Posted Tuesday, Jan. 9, 8:21 p.m.
When you are the son of the most influential musician of the 20th Century (or ever), it has got to be hard to measure up to expectations. These expectations, of course, are far from fair or even reasonable, but no matter how hard you try, the similarities between Sean Lennon and his father – that’s John Lennon for those of you who didn’t get the “most influential musician ever” bit – are too striking to ignore. This is not to say that Sean Lennon is close to or even half of the musical genius that the senior Lennon was, but he does at least have a decent amount of talent.
Still, try as I might, when I went to The Birchmere in Alexandria on Sunday, December 17, to see 31-year-old Sean Lennon perform selections from his latest album, “Friendly Fire,” I was simply unable to shake my bias. “Just forget it…he’s not John, and you can’t actually expect him to be,” I repeated to myself while listening to the album on the way to the concert. So, when reading what follows, please consider that I did my best to keep an open mind, but at times I gave in to the dark side and could only compare Mr. Lennon to his father and the band that changed the world.
As I sat in the back of the packed music-hall/restaurant that is The Birchmere, waiting for Sean Lennon to take the stage, I couldn’t help but hope that within minutes I would be hearing John Lennon’s son play a Beatles’ song. Sure, he denied even the remote possibility of that happening in the months leading up to this tour, but I still held on.
Even when Lennon took the stage in his vintage suit and bowler hat, donning a beard and glasses that reeked of his father, I held out hope for a surprise Beatles opener. Needless to say, it’s not what I heard…but what I heard was not at all disappointing. Opening with the new album’s title (and best) track, “Friendly Fire,” Lennon let everyone in the place know that he was there to play his own music.
On the whole this album, his second, is a mature blend of poetic lyrics, flowing catchy melodies, and top-notch production. The show was delivered and received in much the same way as the album. There were moments, mostly during his falsettos and “yeas,” that I could have sworn he was channeling his father’s spirit.
By and large, though, he displayed his talent as his own, with the senior Lennon having no more of an influence than he does on every other musician out there…aside from the fact that they look and sound alike. After the opener, the rest of the show went very smoothly for Lennon and his four band members. A few songs were boring and predictable, a few sounded just like the others, but the quality of the musicianship made up for these faults.

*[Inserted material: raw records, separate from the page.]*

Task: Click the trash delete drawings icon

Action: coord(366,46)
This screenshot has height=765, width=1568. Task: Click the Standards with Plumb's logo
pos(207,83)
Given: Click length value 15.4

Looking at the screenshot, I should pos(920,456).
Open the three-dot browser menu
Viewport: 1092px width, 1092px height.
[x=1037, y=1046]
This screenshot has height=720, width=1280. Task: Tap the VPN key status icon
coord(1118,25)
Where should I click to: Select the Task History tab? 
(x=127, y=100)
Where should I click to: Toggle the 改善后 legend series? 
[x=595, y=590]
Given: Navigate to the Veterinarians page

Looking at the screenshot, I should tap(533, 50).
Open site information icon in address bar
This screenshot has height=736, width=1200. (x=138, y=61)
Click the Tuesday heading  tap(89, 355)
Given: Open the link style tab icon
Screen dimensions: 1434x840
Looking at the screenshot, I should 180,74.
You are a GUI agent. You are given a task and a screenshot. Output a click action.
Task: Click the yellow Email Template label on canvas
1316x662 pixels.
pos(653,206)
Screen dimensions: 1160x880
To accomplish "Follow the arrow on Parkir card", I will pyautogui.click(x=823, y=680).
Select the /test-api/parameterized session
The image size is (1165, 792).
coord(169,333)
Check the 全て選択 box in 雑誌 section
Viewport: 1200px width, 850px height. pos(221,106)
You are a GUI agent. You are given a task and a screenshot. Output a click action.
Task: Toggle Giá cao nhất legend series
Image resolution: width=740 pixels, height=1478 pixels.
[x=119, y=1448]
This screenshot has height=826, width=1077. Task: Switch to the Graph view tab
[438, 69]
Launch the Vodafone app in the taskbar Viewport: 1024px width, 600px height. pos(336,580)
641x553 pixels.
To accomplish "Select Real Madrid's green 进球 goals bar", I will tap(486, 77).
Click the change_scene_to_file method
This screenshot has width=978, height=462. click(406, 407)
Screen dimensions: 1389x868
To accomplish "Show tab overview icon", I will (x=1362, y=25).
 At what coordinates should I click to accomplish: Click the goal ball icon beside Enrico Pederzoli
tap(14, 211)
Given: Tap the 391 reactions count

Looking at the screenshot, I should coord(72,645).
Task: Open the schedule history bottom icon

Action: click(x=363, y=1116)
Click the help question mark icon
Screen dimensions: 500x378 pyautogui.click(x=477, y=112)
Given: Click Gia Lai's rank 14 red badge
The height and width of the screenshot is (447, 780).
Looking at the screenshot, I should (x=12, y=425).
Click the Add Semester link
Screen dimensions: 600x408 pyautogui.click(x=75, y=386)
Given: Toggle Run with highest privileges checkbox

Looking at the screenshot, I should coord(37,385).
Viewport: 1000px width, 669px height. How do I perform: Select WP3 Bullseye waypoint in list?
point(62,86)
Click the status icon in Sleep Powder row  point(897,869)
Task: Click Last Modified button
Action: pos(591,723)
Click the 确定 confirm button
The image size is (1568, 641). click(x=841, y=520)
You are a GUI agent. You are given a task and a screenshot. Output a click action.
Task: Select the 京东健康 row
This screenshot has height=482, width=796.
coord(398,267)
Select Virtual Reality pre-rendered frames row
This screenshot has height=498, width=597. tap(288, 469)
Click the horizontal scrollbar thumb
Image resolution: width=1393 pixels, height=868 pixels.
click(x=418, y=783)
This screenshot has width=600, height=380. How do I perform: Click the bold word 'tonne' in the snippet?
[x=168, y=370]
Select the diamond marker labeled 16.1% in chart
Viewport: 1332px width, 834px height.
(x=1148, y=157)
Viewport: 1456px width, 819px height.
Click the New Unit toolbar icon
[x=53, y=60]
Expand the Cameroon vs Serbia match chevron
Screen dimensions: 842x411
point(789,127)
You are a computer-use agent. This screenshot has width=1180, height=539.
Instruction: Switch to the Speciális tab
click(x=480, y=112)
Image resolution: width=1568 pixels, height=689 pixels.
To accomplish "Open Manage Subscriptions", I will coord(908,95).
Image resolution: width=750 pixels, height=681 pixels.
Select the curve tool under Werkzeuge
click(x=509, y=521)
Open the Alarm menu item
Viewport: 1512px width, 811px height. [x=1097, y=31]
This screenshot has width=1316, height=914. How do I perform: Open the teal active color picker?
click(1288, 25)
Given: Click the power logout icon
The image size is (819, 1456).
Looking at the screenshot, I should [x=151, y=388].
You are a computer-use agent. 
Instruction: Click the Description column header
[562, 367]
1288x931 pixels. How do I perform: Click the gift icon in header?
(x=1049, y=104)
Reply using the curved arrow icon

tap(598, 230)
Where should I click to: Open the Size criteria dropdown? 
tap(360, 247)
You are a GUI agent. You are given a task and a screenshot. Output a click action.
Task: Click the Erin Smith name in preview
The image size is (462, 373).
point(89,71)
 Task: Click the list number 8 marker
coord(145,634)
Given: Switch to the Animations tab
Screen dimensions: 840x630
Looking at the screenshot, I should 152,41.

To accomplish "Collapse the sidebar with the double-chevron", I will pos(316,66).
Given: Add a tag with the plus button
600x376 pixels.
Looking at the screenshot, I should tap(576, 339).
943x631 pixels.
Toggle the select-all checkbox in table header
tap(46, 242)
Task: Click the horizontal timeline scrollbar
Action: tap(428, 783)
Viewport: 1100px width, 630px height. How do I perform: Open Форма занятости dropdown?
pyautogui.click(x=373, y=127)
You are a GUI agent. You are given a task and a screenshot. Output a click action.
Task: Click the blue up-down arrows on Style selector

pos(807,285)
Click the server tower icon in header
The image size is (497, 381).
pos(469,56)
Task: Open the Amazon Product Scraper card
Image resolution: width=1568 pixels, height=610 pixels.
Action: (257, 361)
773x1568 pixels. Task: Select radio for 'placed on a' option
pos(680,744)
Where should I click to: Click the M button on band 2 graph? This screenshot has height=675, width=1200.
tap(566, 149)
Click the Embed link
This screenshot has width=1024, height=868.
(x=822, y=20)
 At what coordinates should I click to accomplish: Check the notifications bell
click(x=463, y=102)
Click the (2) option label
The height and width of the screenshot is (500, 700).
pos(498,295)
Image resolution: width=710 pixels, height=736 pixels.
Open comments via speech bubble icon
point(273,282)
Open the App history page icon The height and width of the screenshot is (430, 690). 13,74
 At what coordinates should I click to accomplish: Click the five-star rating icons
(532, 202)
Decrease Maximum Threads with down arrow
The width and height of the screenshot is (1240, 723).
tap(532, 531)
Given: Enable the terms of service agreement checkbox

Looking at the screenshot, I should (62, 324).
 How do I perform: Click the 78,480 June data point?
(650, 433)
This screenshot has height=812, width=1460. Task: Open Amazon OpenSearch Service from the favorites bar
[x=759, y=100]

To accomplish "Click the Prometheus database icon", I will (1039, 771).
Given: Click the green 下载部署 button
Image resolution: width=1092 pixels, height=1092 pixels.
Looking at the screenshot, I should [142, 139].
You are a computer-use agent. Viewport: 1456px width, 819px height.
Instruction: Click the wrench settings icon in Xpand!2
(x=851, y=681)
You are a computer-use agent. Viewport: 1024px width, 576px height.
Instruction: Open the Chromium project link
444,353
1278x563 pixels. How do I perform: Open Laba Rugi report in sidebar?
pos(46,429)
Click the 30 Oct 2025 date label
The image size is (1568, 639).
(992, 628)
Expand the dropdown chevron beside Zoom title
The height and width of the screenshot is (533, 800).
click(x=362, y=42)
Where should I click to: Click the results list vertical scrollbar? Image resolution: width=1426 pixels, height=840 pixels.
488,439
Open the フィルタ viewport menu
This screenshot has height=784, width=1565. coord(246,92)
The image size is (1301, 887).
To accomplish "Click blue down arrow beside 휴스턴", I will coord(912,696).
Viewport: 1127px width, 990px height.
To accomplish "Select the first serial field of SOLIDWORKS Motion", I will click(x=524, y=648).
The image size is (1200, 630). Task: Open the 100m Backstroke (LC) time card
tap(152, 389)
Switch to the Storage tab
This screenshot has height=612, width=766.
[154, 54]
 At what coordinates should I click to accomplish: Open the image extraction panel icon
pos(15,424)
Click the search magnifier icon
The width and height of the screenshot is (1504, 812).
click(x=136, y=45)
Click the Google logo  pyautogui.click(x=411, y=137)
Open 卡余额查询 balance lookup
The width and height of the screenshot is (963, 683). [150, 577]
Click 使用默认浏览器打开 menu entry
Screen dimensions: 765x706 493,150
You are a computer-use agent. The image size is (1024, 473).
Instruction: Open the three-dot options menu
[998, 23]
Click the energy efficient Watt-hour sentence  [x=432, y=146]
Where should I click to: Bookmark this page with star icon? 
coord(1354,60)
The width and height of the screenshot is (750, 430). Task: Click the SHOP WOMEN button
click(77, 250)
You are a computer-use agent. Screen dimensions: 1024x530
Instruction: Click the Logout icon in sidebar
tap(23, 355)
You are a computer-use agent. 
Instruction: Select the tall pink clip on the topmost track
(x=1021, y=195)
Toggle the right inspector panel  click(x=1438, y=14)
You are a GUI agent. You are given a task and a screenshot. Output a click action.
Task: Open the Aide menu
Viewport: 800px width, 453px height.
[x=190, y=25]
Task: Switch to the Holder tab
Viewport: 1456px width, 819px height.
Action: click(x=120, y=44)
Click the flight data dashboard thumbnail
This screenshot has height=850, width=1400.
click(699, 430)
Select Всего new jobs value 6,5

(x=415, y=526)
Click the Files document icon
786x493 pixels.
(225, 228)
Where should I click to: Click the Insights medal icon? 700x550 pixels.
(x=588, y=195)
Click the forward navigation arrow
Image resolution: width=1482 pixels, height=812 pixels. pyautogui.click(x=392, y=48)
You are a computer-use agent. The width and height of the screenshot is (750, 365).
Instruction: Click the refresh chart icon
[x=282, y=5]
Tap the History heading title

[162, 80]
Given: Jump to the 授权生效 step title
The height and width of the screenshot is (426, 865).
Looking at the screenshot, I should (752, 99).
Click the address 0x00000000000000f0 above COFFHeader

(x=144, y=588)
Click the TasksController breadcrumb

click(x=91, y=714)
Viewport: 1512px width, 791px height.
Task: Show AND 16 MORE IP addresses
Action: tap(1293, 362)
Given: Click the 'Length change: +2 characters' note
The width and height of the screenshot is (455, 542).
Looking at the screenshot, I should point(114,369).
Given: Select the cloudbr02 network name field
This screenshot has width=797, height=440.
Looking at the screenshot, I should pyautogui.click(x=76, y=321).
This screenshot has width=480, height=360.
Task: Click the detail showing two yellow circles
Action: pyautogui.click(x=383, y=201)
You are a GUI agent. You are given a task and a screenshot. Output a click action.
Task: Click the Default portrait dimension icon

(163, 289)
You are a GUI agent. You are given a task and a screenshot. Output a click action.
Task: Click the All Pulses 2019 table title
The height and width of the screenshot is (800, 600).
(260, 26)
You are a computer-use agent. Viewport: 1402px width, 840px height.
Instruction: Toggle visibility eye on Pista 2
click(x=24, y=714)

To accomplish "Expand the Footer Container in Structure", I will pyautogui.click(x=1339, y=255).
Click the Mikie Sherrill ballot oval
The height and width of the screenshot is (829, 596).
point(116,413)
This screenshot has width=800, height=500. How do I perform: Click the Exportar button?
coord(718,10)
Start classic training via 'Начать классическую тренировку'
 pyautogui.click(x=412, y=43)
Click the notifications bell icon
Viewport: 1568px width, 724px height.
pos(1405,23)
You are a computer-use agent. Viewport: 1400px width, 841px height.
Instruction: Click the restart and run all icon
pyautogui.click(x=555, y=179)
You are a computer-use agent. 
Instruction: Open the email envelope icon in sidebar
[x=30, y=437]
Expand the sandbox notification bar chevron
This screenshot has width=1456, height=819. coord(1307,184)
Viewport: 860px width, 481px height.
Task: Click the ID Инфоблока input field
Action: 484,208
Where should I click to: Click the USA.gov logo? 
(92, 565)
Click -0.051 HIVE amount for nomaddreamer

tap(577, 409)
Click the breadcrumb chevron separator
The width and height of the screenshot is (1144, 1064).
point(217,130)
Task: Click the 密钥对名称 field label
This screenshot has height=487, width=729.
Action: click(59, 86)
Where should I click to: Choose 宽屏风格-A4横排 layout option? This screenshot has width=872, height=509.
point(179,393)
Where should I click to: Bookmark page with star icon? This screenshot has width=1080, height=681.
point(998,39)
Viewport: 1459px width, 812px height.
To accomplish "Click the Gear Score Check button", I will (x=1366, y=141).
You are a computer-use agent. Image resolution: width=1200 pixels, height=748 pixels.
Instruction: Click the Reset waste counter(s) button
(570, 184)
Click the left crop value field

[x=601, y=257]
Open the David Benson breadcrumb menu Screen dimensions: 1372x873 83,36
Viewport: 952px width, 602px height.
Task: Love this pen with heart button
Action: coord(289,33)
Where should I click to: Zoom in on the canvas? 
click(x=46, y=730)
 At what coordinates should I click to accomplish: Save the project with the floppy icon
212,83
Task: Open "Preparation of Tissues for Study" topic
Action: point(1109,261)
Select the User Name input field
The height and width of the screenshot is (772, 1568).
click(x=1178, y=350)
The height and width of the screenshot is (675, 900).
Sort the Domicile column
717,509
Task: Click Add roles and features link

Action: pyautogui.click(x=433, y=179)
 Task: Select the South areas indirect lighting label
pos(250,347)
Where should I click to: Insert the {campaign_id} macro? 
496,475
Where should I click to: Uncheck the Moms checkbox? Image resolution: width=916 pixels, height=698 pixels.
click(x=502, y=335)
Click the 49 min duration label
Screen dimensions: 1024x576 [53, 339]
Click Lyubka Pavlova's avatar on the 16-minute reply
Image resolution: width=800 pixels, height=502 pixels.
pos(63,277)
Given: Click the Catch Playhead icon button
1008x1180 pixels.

During “Dead Meat,” another one from Friendly Fire, the guitar solo was perfectly matched by a synth-orchestra and Lennon’s falsetto harmonies to create a rich, emotional sound.
At other times, like during an extended version of “Falling Out of Love,” Lennon experimented with some dissonance, which added a whole other dimension to the band’s sound. More variety like this would add to Lennon’s music immensely, both in the studio and on stage. With an amicable personality, a talented band, and real musical talent, there is really no doubt that Sean Lennon has a future in music…as long as he continues to fight for his independence from people like me.